I joined Bumble recently, after a six-plus year break from dating. I’m not overly interested in dating in the first place, but I’m starved for adult conversation so dating feels like a necessary evil. Bumble, as I explained to my married friends, is like the feminist Tinder. Women have to initiate contact with men, so at least there’s no inbox full of dick picks every day. But, feminist or not, the men are no different from the men anywhere else and I quickly felt deflated. If the feminist men — the men who proudly declare their progressive politics and their fight for quality — aren’t safe, then what man is? No man, I fear.
I know I’m not supposed to cast an entire sex with a single paint brush — not all men, I’m sure some readers are thinking and preparing to type or tweet. But if it’s impossible for a white person to grow up without adopting racist ideas, simply because of the environment in which they live, how can I expect men not to subconsciously absorb at least some degree of sexism? White people aren’t safe, and men aren’t safe, no matter how much I’d like to assure myself that these things aren’t true.
It may be true that all men absorb sexist ideas, but that doesn’t mean that they don’t try to root those ideas out, or, more important, act on those ideas and treat women as inferiors or sexual objects. Allard doesn’t think her sons will be rapists, but for some reason she doesn’t feel “safe” around them. Why? Because, like all men, they don’t believe everything women (and rape victims). That kind of doubt is in fact embedded in our legal system when it adjudicates rape, as it does all crimes, by looking at all the facts and convicting only when the evidence is beyond reasonable doubt.
Allard continues (my emphasis):
My sons won’t rape unconscious women behind a dumpster, and neither will most of the progressive men I know. But what all of these men share in common, even my sons, is a relentless questioning and disbelief of the female experience. I do not want to prove my pain, or provide enough evidence to convince anyone that my trauma is merited. I’m through wasting my time on people who are more interested in ideas than feelings, and I’m through pretending these people, these men, are safe.
I love my sons, and I love some individual men.

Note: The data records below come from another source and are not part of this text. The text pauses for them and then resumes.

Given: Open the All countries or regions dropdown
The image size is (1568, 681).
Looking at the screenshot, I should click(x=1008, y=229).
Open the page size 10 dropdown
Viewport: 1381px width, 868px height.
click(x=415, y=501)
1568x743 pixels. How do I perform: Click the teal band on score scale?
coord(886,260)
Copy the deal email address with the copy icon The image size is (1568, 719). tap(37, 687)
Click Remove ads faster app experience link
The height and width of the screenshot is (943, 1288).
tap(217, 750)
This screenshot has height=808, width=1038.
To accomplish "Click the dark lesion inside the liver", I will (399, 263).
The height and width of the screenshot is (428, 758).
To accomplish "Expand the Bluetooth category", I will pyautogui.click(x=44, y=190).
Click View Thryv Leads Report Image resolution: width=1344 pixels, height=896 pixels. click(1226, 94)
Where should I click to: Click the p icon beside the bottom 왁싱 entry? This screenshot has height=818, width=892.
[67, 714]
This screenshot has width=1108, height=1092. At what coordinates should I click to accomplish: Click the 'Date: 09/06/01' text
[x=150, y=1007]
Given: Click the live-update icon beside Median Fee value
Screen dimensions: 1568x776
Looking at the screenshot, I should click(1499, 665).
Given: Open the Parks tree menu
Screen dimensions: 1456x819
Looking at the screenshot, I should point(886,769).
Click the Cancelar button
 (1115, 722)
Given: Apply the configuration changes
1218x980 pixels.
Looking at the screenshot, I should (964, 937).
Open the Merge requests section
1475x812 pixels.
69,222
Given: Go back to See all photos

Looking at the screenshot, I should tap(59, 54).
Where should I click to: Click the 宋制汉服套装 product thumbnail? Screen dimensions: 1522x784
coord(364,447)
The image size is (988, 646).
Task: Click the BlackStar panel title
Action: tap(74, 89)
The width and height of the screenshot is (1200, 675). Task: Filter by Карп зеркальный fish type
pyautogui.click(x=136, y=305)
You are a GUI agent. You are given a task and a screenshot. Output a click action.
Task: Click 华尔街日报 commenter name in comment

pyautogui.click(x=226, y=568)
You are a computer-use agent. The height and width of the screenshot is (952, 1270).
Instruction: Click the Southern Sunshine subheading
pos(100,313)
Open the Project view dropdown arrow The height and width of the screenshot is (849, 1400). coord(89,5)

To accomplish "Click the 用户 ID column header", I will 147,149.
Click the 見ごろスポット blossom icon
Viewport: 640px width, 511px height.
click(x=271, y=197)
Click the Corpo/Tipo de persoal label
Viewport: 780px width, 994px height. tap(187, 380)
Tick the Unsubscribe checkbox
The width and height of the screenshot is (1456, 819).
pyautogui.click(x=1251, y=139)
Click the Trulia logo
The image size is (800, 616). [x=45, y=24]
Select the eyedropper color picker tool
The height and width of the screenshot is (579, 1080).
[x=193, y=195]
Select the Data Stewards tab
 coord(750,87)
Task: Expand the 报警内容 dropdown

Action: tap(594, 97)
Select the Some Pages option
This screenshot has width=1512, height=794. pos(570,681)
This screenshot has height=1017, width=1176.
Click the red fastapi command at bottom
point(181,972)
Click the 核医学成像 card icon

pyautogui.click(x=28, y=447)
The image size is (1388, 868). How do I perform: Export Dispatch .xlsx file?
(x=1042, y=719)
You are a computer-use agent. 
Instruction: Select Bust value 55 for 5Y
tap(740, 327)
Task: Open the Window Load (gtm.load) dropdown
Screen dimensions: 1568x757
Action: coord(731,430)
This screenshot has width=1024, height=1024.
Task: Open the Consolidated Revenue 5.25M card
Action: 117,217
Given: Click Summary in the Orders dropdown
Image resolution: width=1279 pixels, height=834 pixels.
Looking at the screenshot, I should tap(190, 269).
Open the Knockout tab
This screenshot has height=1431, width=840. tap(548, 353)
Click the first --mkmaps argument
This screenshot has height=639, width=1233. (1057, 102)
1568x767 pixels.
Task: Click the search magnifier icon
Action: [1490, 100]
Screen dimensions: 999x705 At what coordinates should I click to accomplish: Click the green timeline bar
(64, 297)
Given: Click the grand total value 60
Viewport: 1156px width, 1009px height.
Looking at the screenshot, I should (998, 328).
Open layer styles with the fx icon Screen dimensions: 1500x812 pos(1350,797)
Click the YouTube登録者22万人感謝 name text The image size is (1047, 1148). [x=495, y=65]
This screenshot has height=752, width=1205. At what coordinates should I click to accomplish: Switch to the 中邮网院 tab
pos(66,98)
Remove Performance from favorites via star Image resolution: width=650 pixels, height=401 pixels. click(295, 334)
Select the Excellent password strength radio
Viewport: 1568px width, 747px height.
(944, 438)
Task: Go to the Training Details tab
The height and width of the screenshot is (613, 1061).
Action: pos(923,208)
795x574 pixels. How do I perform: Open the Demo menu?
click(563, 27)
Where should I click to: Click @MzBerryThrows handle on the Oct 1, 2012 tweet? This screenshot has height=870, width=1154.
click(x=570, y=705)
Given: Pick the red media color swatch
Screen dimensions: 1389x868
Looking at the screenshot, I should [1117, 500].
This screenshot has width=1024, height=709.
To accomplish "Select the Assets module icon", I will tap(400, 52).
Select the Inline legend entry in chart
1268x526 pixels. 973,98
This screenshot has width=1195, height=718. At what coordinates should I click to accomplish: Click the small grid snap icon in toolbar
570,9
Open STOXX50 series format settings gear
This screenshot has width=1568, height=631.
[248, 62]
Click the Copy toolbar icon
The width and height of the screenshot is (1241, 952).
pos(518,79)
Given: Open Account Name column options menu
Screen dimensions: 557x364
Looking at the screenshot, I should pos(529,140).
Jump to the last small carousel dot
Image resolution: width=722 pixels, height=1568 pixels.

It pains me to say that I don’t feel emotionally safe with them, and perhaps never have with a man, but it needs to be said because far too often we are afraid to say it. This is not a reflection of something broken or damaged in me; it is a reflection of the systems we build and our boys absorb. Those little boys grow into men who know the value of women, the value that’s been ascribed to us by a broken system, and it seeps out from them in a million tiny, toxic ways.
What bothers me here are the notions that feelings always trump ideas, that someone’s feelings are not just to be taken seriously, but believed absolutely, that those who don’t accept every word are rape-enablers, and that all men are not just tinged with sexism, but dyed with it to a degree that their actions enable “rape culture.” (I have to add that, in her Post piece, Allard says she was once raped.) I wonder how many women I encounter share her feelings, and see me in this way? And I wonder whether teaching all boys that they’re perpetrators of “toxic masculinity” doesn’t demonize them without justification, and represents the wrong way to educate people how to treat each other as moral equals.